Strict Weak Ordering and the C++ STL
We are told in algorithms class that the majority of programming tasks can be reduced to sorting and/or searching. As such there are many very general and highly efficient algorithms dedicated to both these tasks implemented in the C++ STL. As a part of the generality of these algorithms, they can be applied to any data type as long as you define a comparator for them.
The comparator is a function for comparing two elements and determining their relationship to each other. For numbers it’s clear what
x < y means, for characters we may adopt alphabetical order and for words you can use lexicographical order. Once you have a comparator declared, you gain access to a wealth of powerful algorithms in the C++ STL for efficient operations on a vector of some arbitrary data type. You can use it for dates, students, zoo animals or books as long as you can tell your algorithm which one should come before the other when two elements are compared.

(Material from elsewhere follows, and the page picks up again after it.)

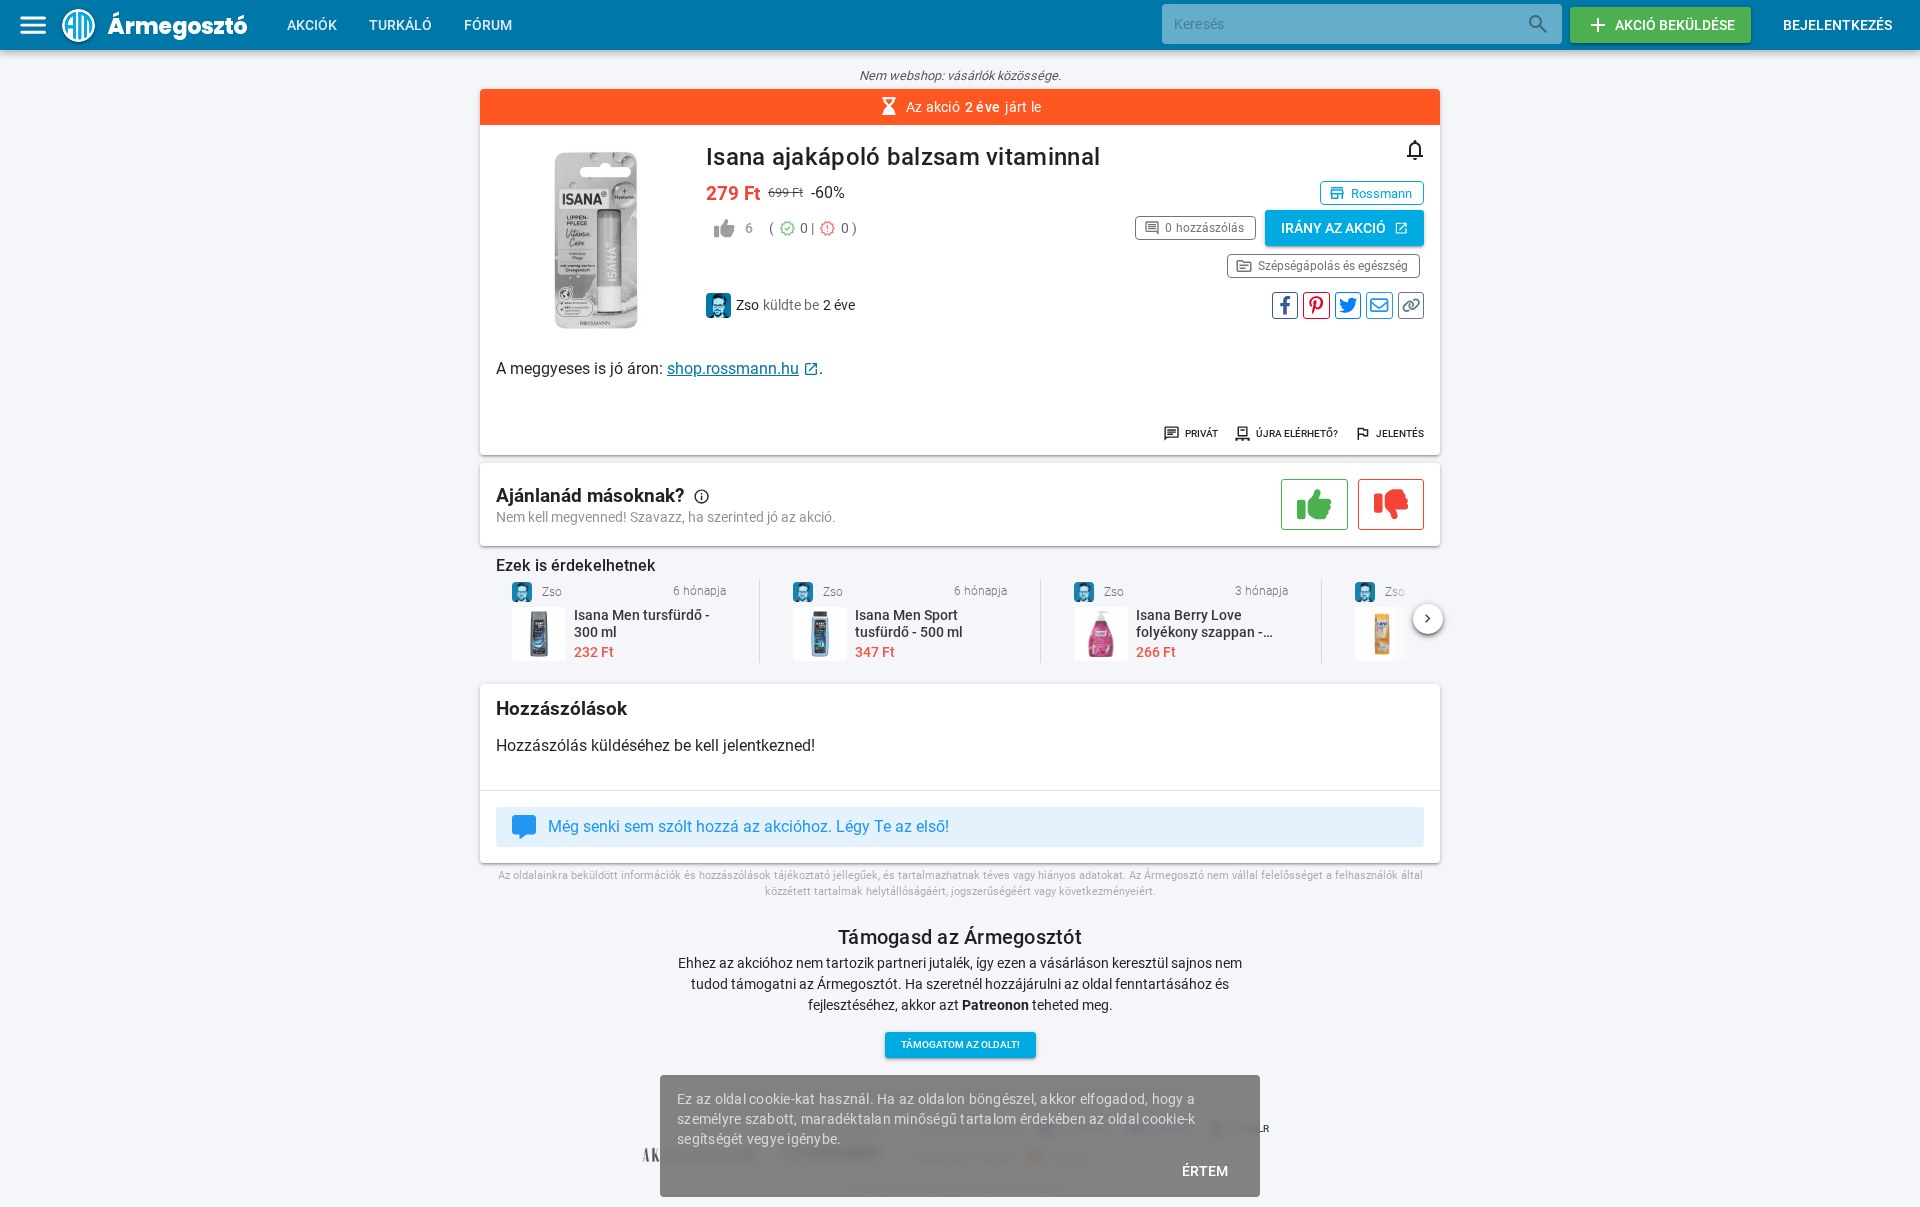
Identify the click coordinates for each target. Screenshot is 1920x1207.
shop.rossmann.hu (733, 368)
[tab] (312, 25)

Now there is one very immediate issue that comes to mind, what if your data has a circular relationship? For example in rock-paper-scissors you have
scissors > paper,
rock > scissors,
paper > rock. In this awkward case it’s impossible to properly sort a vector of such elements, meaning that it’s impossible to guarantee that for any member of the vector, that element is always greater than any element to its left and lesser than any element to its right. This is an undefined behaviour in C++, there are no rules for how this is supposed to be handled, the compiler cannot work out that your comparator is valid. Your program may or may not crash, and it may or may not produce mildly sensible looking results that fool you at a glance (for example putting all the scissors first, then rocks, then papers).
Strict Weak Ordering
Having a circular relationship is called non-transitivity for the
< operator. It’s not too hard to realise that if your relationships are circular then you won’t be getting reasonable results. In fact there is a very strict set of rules that a data type and its comparators must abide by in order to get correct results from C++ STL algorithms, that is strict weak ordering. In general we need only define the
< operator and we will get
== for free because:
a > bis equivalent to
b < a
a == bis equivalent to
!(a < b) && !(b < a)
Then for strict weak ordering we must have
- For all
x < xis never true, everything should be equal to itself
x < ythen
y < xcannot be true
x < yand
y < zthen
x < z, the ordering should be transitive
x == yand
y == zthen
x == z, equality should be transitive
Example of Failure
It’s difficult to imagine how one might violate the first condition and second of strict weak ordering accidentally. The third condition is violated in our rock-paper scissors example and it’s reasonably easy to understand how such a violation prevents proper sorting. But the fourth condition is subtle and is the pitfall that caught me.
We will demonstrate the problem using intervals, each
interval has two properties
end. We say that:
interval1 < interval2 if
interval1.end < interval2.start
That is to say that for two disjoint intervals, the “lesser” one ends before the “greater” one starts. For example we have
[1, 10] < [14, 25] and
[14, 25] > [10, 13]. This on the surface appears to give us a really nice property, that two intervals are considered equal if they are overlapping. For example
[10, 15] == [14, 25]. One of the most common operations on intervals is to find all overlapping intervals, one might think “Great! Once I’ve sorted I can use
std::equal_range to get all overlapping intervals.”
Had you violated any of the first 3 conditions, you might quickly encounter garbage results that alert you to an issue, but violating the fourth has very subtle consequences. The fourth condition has been violated by our intervals because
[1, 5] == [2, 10] and
[4, 10] == [8, 15] but
[1, 5] != [8, 15]
This means that the results of the STL operations will be undefined, in particular let’s say we had a set of intervals ordered as follows:
[[4, 10], [1, 5], [8, 15], [20, 30]]
This is a correct ordering based on our rules, if you do the pairwise comparisons between any two elements you can see they are in fact in a permissible order.
So we technically have a sorted array, which means we should be able to leverage fast algorithms that require sorted arrays, primarily binary search. With our definition of inequality, we have the convenient fact that equality holds when two intervals overlap, so it is tempting to think that we could use binary search to quickly find overlapping intervals.
Consider the interval
[6, 7], we start in the middle and check
[1, 5], we find that
[6, 7] > [1, 5] and so we move onto the right side of the array to continue our search, and clearly neither
[8, 15] nor
[20, 30] overlaps our interval. But actually
[4, 10] overlaps
[6, 7] and was never considered due to the nature of binary search. THIS is the danger we face when we do not provide a comparator that satisfies strict weak ordering.
It is a most insidious bug, because many results may appear correct, it was only by a very specific arrangement that I was able to produce an incorrect result. Such a problem would be difficult to discover and subsequently debug; we are generally interested in fast algorithms when dealing with large data, where it’s infeasible to check by hand the full data set. But the act of creating a smaller test set changes the path taken by the algorithm and can suddenly yield the correct result.
The take-away is to always pay attention to requirements if they exist and in general be mindful of how you apply STL algorithms such you do not find yourself in the land of undefined behaviour.